* [Material shown]:

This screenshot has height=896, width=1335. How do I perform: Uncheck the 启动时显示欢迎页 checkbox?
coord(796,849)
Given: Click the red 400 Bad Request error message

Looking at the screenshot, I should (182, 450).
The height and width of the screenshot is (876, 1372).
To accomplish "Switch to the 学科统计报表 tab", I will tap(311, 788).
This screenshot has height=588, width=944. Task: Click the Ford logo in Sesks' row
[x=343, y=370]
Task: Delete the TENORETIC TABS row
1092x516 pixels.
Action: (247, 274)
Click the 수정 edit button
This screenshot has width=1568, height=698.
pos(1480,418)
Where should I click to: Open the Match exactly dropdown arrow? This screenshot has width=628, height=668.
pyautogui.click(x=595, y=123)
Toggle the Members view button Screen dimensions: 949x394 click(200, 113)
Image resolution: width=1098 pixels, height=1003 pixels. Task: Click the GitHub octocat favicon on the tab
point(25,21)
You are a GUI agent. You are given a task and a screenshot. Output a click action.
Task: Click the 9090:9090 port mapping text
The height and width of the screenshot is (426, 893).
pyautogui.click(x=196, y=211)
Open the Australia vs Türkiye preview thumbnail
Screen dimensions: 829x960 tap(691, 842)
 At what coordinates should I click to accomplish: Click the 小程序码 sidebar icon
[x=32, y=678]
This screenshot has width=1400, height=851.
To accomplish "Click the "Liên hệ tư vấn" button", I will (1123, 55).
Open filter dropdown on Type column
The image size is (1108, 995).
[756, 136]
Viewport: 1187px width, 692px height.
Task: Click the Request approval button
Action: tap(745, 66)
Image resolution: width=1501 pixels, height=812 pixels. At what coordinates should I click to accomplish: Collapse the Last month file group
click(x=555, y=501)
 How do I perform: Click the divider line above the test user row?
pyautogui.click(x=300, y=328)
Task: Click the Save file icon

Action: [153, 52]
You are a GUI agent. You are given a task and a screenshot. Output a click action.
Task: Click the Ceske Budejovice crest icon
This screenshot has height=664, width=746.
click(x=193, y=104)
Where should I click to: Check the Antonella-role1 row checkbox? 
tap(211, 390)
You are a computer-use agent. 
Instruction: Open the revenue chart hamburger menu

* [Task statement]:
Rewrite the lines from the one containing "Open the Australia" through the last line, changing "hamburger menu" to "options menu" and leaving everything else as it is.

* [The result]:
Open the Australia vs Türkiye preview thumbnail
Screen dimensions: 829x960 tap(691, 842)
 At what coordinates should I click to accomplish: Click the 小程序码 sidebar icon
[x=32, y=678]
This screenshot has width=1400, height=851.
To accomplish "Click the "Liên hệ tư vấn" button", I will (1123, 55).
Open filter dropdown on Type column
The image size is (1108, 995).
[756, 136]
Viewport: 1187px width, 692px height.
Task: Click the Request approval button
Action: tap(745, 66)
Image resolution: width=1501 pixels, height=812 pixels. At what coordinates should I click to accomplish: Collapse the Last month file group
click(x=555, y=501)
 How do I perform: Click the divider line above the test user row?
pyautogui.click(x=300, y=328)
Task: Click the Save file icon

Action: [153, 52]
You are a GUI agent. You are given a task and a screenshot. Output a click action.
Task: Click the Ceske Budejovice crest icon
This screenshot has height=664, width=746.
click(x=193, y=104)
Where should I click to: Check the Antonella-role1 row checkbox? 
tap(211, 390)
You are a computer-use agent. 
Instruction: Open the revenue chart options menu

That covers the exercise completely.